Westgate Resorts is planning a $94 million securitization of timeshare loans, its third for 2012, according to a presale report published Wednesday by Standard & Poor’s.

S&P has assigned a preliminary ‘A’ rating to a $66.5 million tranche with 41.9% subordination and overcollateralization and a ‘BBB’ rating to a $27.5 million tranche with 17.89% subordination and overcollateralization.

Westgate Resorts 2012-3, which is backed by 13,256 deeded vacation interval ownership loans with a combined principal balance of approximately $114.5 million, is expected to close Dec. 18.

Wells Fargo Bank is the trustee, custodian and backup servicer.

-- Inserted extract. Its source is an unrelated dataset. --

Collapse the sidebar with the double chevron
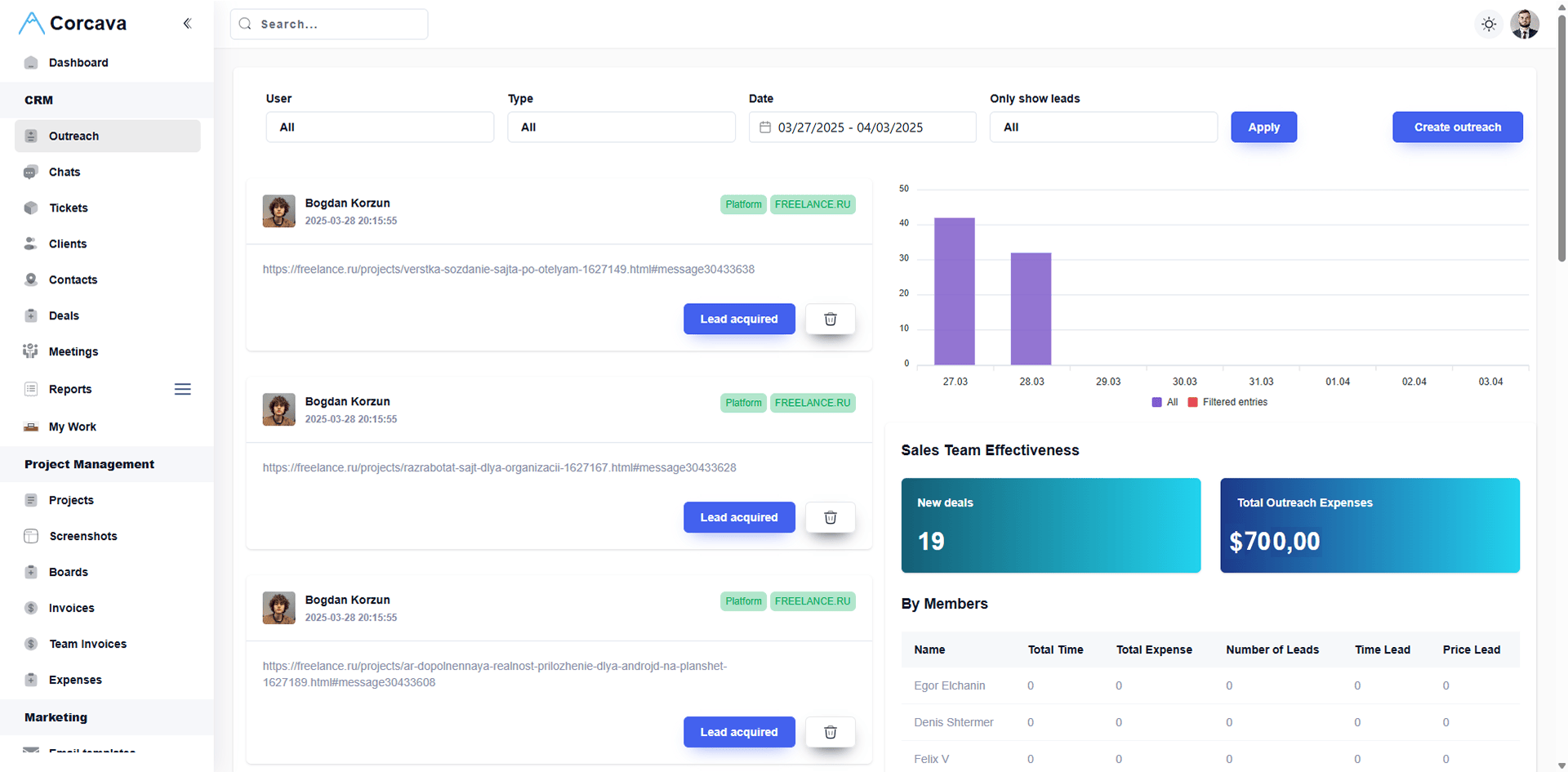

Westgate has 21 resorts throughout the U.S. and services more than $1.0 billion performing deeded timeshare mortgages across more than 100,000 accounts, according to the presale report. Based on the aggregate loan balance, the series 2012-3 transaction's collateral will consist of loans from eight different resorts in the Westgate system. Approximately 68.9% of the loans in the portfolio are deeded to resorts in the Orlando, Fla. area.

The series 2012-3 transaction includes two classes of fixed-rate notes in a pro-rata turbo structure that pays interest sequentially and principal pro rata, and uses excess cash flows to pay down principal on all three classes, also pro rata.

Westgate has been touting the benefits of securitization. In October the company issued a statement saying the securitization market has allowed it to lock in fixed rate capital while refinancing risk. Its latest deal, a $221 million securitization, came to market in September. Prior to that, it obtained a $35 million revolving senior warehouse facility with Capital One Bank. Westgate also brought a $165 million securitization to market in April.